This poll is to know how many mentors your team has.
We have always been very lucky. We have a combination of Motorola engineers, teachers, former team members and parents.
Depends on the definition of Mentor.
Adults? dozens.
Adults who show up more than half the time? about a dozen.
Adults who are there virtually every minute? about 5.
Our team probably has around 20 or so adults involved
~10 of which are technical mentors who show up at the shop
~4 of them are there the vast majority of the season
If the consideration is “involved adults,” probably somewhere north of 50. If it’s people that actually commit to working with students in a given role, we have about 30. The latter is our definition, because our team also has a booster club of adults who aren’t really involved in working and teaching students, as well as adults who will help with one very specific task.
We have 6 mentors total. 5 of them are engineering mentors, though usually we only have 2-3 around at any given moment.
It’s interesting to see how many mentors everyone has, but it doesn’t give you the entire picture. As some here said, there are different levels of involvement. Is one full time mentor equivalent to two half-time mentors? What about a mentor that shows up once a week?
Additionally, a lot can be said for the student to mentor ratio. If you have a very low ratio (for example, more mentors than students), that could be indicative of issues on the team - a lot of part time mentors, more mentor-input and less student input, or a general lack of organization from having too many people who could see themselves as “in charge”. The reverse is also true - a very high ratio (very few mentors with a lot of students) could indicate a lack of personal interaction/inspiration with the students.

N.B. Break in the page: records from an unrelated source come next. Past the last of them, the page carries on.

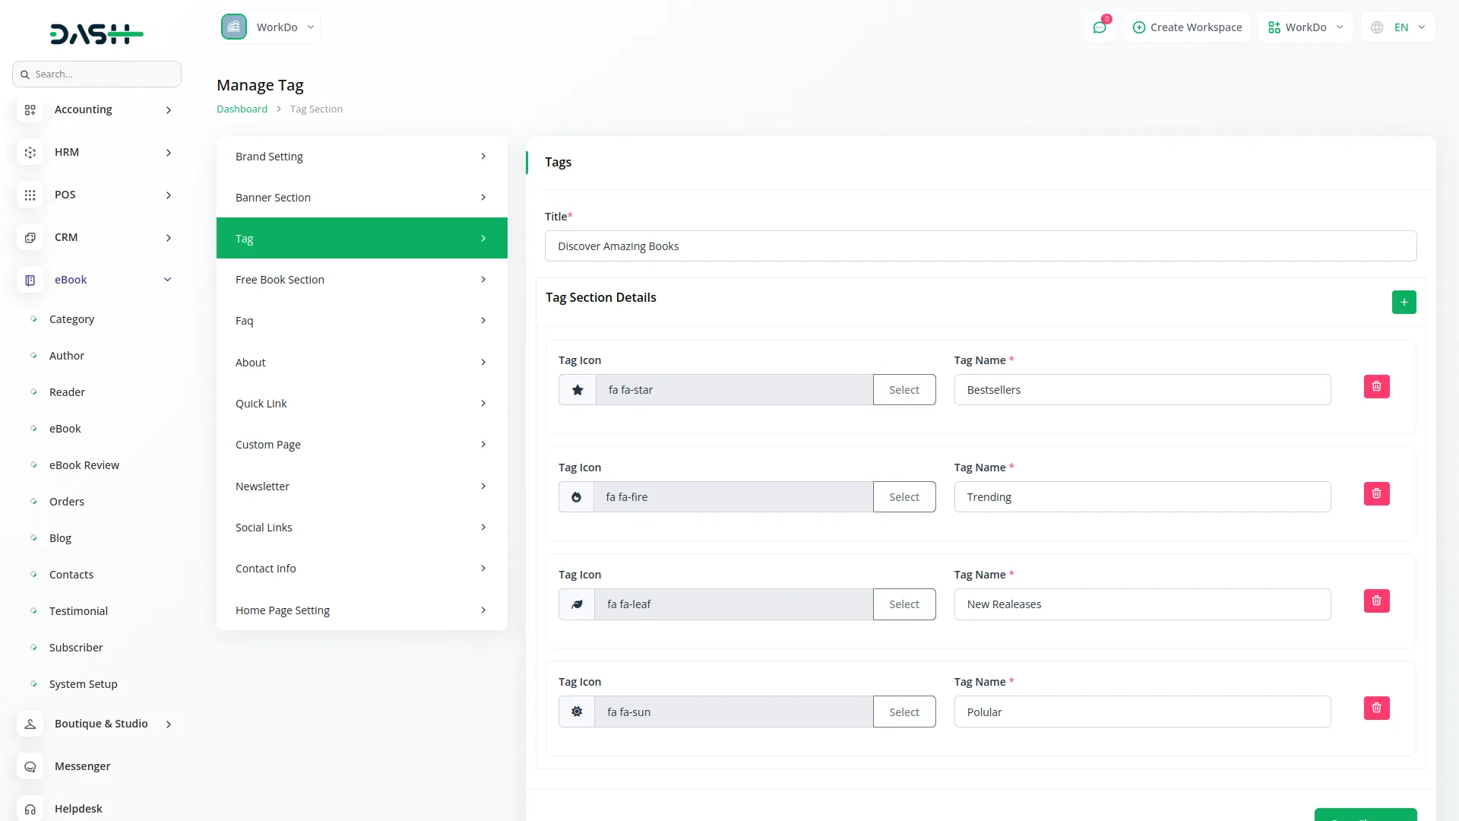Click the Messenger sidebar icon
The height and width of the screenshot is (821, 1459).
coord(30,766)
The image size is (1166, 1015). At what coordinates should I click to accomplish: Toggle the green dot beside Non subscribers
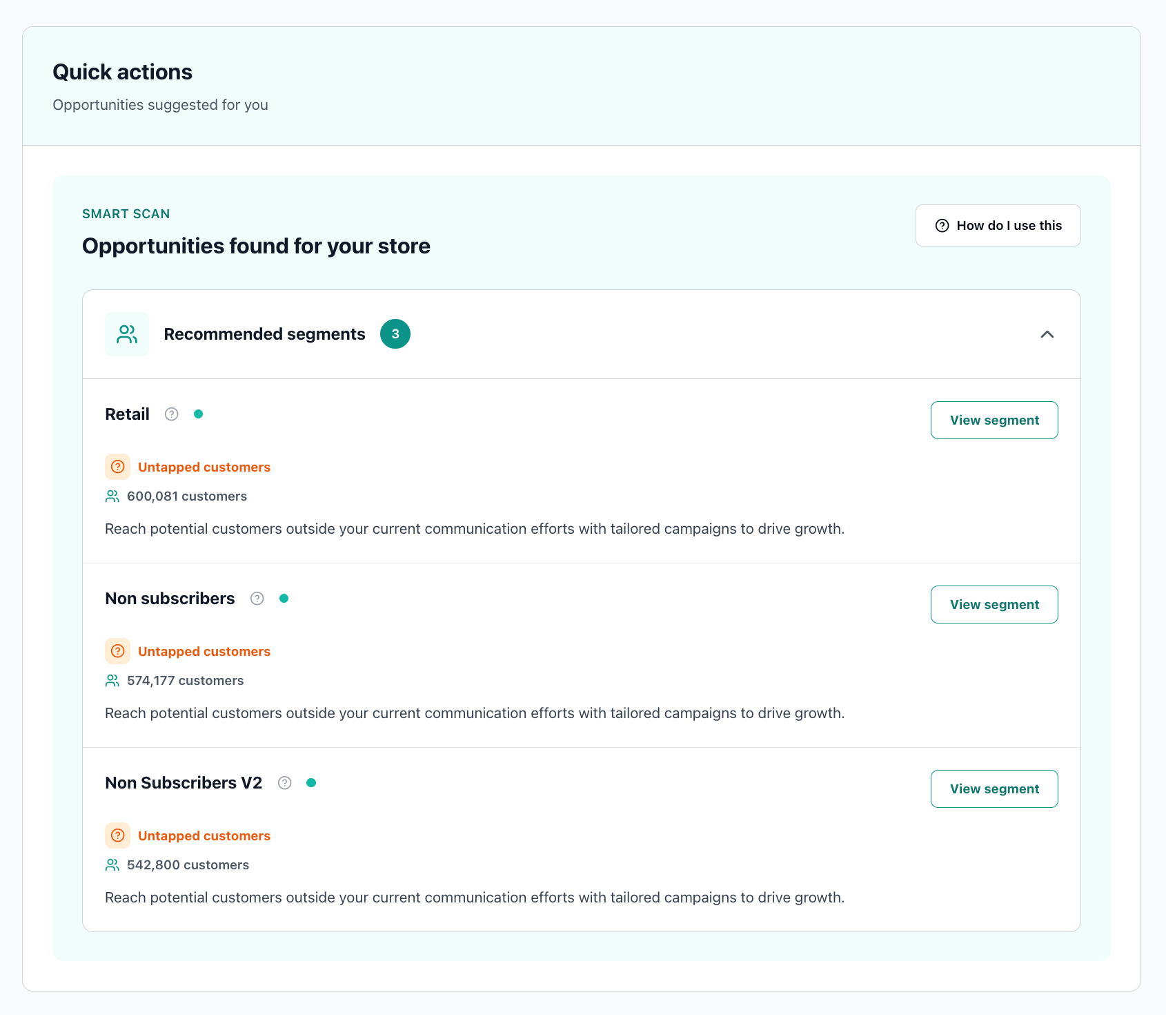click(284, 599)
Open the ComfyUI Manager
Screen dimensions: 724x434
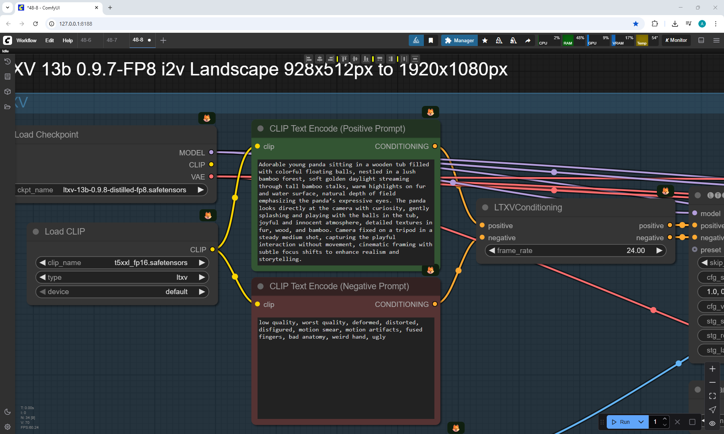(x=459, y=40)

So, what’s the right number? Traditionally, we’ve had 20-25 students with 6-8 mentors (all full-time), or about a 4:1 ratio, which seems to work out pretty well - Having the students work in pairs means each mentor helps two pairs each meeting - essentially bouncing back and forth between them to help provide guidance, a sounding board, and oversight, while still giving the students plenty of autonomy to experience things for themselves. That said, things are starting to look pretty interesting with this upcoming season… we just got done with our summer camp, and had 16 new students there! I don’t know if this is an anomaly or due to finally having a build space at the school… but it means we’ll be on the big side of “normal” this year (we were on the small side last year, with a bunch of graduating seniors), and if the recruitment numbers hold through next year and the year after we might turn into one of those “big” teams… Yikes! How do you handle it when the ratio gets to be 8:1?
By definition a mentor has to advise someone. An “involved adult”, unless involved directly with mentoring students, would be considered by our team a volunteer. (An extremely appreciated and welcomed helper to the team but not actually a “mentor”)
We generally have 6-10 “mentors” and in addition we have a newly formed parent organization which we hope will be a great help this coming year!
Depends. Should parents involved with our booster club be considered mentors? They certainly do a lot, but not necessarily mentoring. If it’s people who are there everyday, I count 7, but if I count every adult who helps run the team, it’s 20+.
Don’t want to hijack the thread, but we started the 2013 season with 115 students, and ended with 80…with maybe 5 mentors at any given moment.
You do the math.
To survive, the students need to have all the skills they need to function during build season already - and that’s what we do in the fall with “Pi-Tech”.
PM me if you need more info.
We fluctuate between 18 and 21.
Some of our mentors go way back in the dark ages of FIRST (y’know before there were alliances) with one being a part of FIRST since day one.
We have been running a 30 student team with one mentor. I’ve had a little help from parents in getting food to meetings and a few teachers that helped with trip supervision but none of them were involved with the student projects. It’s definitely possible and like Don said you have to make sure you have students with a lot of the skills needed to handle build season.
This year we are bringing on two new teachers as mentors who have both been running middle school teams for the past few years. It’s going to be an interesting transition for the team but it’s coming at a good time since we just graduated nearly half our team last year.
We have 2 engineering mentors and 1 “coach,” who does all of the business things on the team (booking hotels, finding food, ordering parts, etc.)
We have a core group of 5-6 mentors who are active all year; of those one or two are parents.
During the build season there are perhaps another 5-6 who are pretty regular; some of them are parents.
Another 10-15 adults help out in some capacity, such a helping with lunches, transportation, fundraising, etc.
This varies from year to year as students come and go; their parents usually come and go accordingly.
We have 13 official mentors, and 8 or so parents that show up and help sometimes.
of our 13 mentors:
12 showed up more than once during build season.
6 showed up regularly.
3 were at every meeting, the whole time
2 were in the shop until 2 in the morning with me and the drive team, the night before champs.
1 donates his (enormous) trailer and truck so we can move our pit and robot to our various events, has dug through the broken/dead components at his company to bring us really cool stuff, and has driven a truck full of students 5 hours to st. louis at 7 in the morning.